Convencionalmente, los agentes neurorreceptores sin transportadores marcados radioactivamente se han preparado mediante el procedimiento denominado de Cloramina T, utilizando precursores de la y yodo radioactivo en condiciones de acidez intensa. Sin embargo, en algunos casos, la reacción de marcaje se asocia con una consistente y gran formación de un producto de reacción volátil radioactivo: metilyodo.(Y. Zea-Ponce y col., J. Lab.Comp. Rad. 1994:36, 331-337). En dicho procedimiento hasta el 60% de la actividad añadida a la mezcla reactiva se pierde como subproductos. La pérdida de dicha cantidad de actividad no es conveniente y aumenta los costes de la producción de forma brutal. Debido a la formación de subproductos radioactivos, especialmente metilyodo, tiene que añadirse a la mezcla reactiva una cantidad aumentada de radioactividad, lo que a su vez provoca un aumento en la necesidad de radioprotección de las personas que manejan las etapas tempranas de la gradación del procedimiento.

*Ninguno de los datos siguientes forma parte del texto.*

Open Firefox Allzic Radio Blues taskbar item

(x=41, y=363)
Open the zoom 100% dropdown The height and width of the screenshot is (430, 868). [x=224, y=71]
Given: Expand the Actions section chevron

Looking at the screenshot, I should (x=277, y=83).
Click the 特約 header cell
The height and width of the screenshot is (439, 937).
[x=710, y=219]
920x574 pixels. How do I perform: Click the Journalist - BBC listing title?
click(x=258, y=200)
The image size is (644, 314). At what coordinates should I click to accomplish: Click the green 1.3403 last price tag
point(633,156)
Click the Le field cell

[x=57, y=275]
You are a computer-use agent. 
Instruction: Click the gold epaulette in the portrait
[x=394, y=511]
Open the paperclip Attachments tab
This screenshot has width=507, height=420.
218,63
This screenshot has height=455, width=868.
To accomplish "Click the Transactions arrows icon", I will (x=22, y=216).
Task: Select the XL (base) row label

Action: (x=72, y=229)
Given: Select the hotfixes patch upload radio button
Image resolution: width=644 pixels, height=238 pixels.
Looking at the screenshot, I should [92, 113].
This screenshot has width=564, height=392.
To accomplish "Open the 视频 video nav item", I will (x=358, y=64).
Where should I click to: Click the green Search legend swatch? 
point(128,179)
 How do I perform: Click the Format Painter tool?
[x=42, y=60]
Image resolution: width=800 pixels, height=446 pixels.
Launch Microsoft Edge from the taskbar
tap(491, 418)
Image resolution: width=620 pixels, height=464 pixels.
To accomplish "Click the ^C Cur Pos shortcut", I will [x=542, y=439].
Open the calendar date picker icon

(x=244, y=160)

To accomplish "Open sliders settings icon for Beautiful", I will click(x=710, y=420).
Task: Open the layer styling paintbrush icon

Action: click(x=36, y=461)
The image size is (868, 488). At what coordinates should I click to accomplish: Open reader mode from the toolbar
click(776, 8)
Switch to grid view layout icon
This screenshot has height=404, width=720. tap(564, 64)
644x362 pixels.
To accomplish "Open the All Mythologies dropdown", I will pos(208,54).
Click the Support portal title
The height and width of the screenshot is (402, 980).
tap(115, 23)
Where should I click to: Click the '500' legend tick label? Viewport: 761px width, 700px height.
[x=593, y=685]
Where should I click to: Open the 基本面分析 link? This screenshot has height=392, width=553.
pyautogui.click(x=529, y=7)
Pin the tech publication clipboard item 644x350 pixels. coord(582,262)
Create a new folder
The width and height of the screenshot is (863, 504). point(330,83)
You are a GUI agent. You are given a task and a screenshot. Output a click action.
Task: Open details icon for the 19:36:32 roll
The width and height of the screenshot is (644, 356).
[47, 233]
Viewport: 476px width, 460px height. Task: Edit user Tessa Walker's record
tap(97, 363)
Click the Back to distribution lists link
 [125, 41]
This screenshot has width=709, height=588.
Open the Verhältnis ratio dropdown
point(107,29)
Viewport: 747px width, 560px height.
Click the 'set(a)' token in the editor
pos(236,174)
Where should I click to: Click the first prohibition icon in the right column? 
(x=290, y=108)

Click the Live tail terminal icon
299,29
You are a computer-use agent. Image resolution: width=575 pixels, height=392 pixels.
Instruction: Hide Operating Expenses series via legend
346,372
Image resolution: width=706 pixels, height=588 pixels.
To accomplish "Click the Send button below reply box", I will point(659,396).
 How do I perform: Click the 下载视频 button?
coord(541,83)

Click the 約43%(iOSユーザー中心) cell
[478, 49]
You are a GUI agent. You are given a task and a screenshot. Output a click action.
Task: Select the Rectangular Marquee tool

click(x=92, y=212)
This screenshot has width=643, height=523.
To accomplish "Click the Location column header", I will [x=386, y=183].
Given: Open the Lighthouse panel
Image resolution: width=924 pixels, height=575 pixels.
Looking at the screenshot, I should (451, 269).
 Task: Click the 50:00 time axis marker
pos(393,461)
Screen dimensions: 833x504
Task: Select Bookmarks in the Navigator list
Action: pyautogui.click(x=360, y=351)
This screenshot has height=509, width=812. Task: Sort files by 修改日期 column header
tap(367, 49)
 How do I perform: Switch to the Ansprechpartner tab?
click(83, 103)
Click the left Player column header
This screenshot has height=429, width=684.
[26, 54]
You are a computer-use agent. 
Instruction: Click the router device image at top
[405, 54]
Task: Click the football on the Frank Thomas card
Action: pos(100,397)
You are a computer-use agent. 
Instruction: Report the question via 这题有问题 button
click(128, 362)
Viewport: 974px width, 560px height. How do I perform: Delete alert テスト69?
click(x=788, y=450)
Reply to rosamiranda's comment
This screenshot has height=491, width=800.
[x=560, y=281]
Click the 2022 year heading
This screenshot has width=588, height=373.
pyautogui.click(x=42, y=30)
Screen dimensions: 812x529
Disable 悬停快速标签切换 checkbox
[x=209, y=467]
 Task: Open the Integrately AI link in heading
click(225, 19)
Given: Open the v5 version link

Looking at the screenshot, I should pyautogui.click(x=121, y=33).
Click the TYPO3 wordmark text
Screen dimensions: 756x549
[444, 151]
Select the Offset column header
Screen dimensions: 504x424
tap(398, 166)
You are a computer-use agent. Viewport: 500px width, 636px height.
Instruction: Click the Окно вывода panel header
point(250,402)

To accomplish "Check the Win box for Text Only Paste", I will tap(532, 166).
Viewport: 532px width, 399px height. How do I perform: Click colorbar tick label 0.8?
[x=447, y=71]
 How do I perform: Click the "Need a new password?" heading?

La formación de subproductos radioactivos y volátiles, tales como el metilyodo, causa también la necesidad de radioprotección en forma de dispositivos capaces de capturar las sustancias volátiles marcadas radioactivamente. Los filtros de carbón vegetal activo, que se utilizan para capturar el yodo radioactivo del aire, no atrapan al metilyodo radioactivo. Son necesarios filtros especiales de carbón vegetal activado de grado reactor y provocan costes adicionales de producción.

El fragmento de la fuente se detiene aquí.